Alle genannten Punkte sind vor allem für den E-Commerce von Bedeutung, weshalb dieser Bereich 80 % der Kundschaft ausmacht. Aber auch BMW gehört zu den über 100 Großunternehmen, die sich von Speed Kit die Webseiten beschleunigen lassen. Das Neugeschäft konzentriert sich mittlerweile auf Anbieter, die es auf mindestens eine Million Seitenaufrufe pro Monat bringen. Die rund 10.000 kleineren Kunden, die den Grundstock für den Erfolg des Startups bildeten, erhalten selbstverständlich weiterhin Unterstützung.

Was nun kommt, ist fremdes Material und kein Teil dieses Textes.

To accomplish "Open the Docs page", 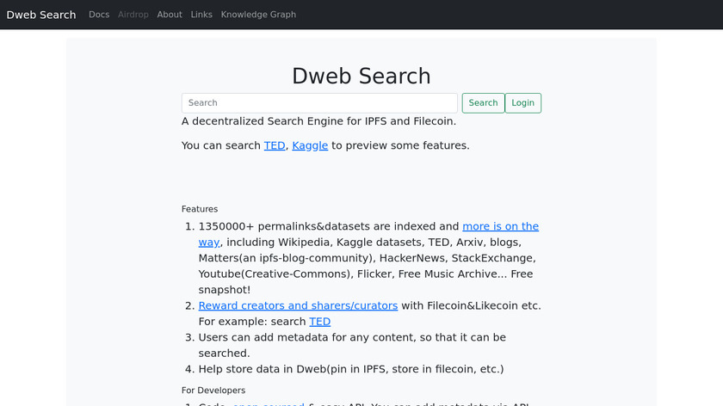I will [99, 15].
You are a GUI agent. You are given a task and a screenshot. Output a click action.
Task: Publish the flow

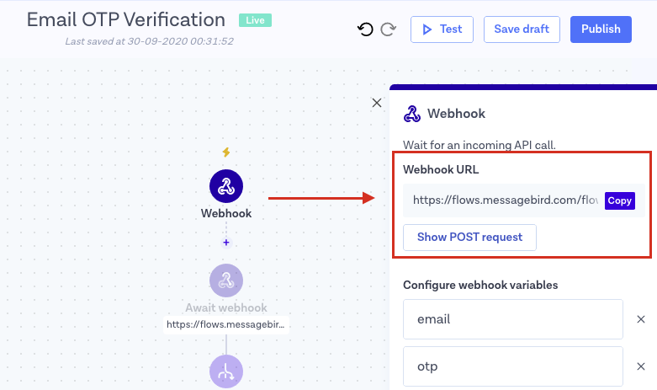tap(601, 29)
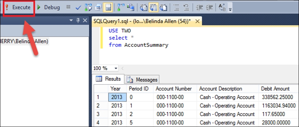Choose the Results to File icon
Image resolution: width=299 pixels, height=127 pixels.
point(163,8)
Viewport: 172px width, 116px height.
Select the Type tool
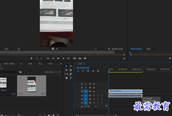point(71,78)
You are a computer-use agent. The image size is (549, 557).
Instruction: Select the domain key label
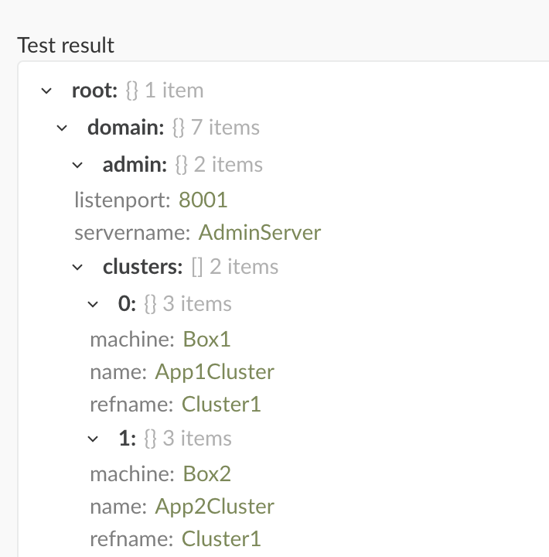pos(126,127)
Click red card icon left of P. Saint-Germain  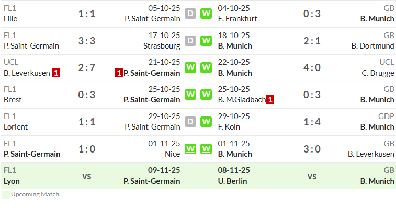click(x=119, y=73)
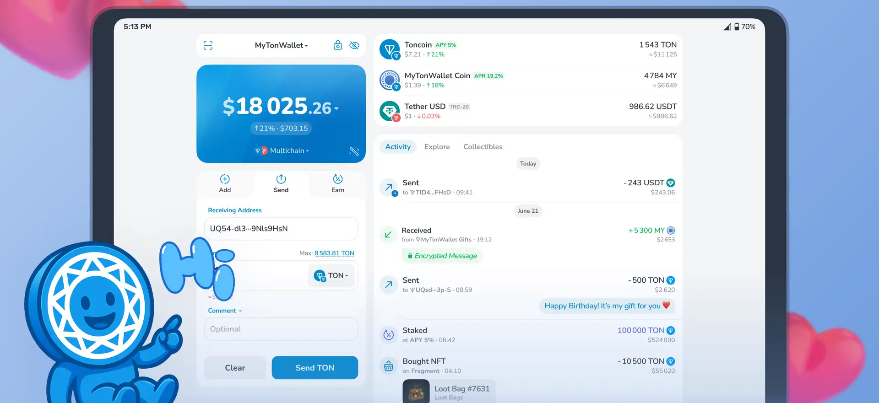This screenshot has height=403, width=879.
Task: Open the Earn percent icon
Action: point(338,179)
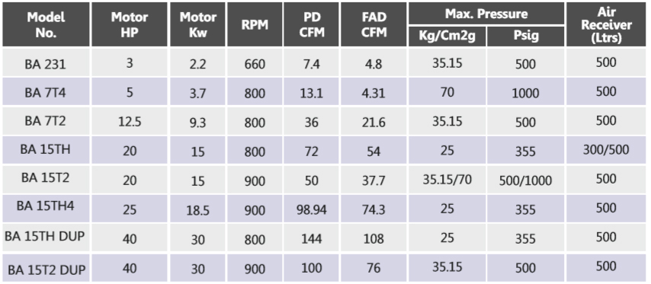The width and height of the screenshot is (651, 284).
Task: Click the BA 7T2 model cell
Action: (x=46, y=121)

Profitabilität und stetiges, aber behutsames Wachstum gehören zum Selbstverständnis von Speed Kit. Dabei kam das Startup ohne größere Finanzierungsrunden aus, lediglich der Kölner Wagniskapitalgeber STS Ventures ist mit einem Millionenbetrag eingestiegen. Das Motto „Alles zu seiner Zeit“ gilt auch für das Thema Internationalisierung. Deutschland bietet noch viel Potenzial, erste Schritte in Europa sind bereits gemacht und die USA bleiben vorerst Testmarkt.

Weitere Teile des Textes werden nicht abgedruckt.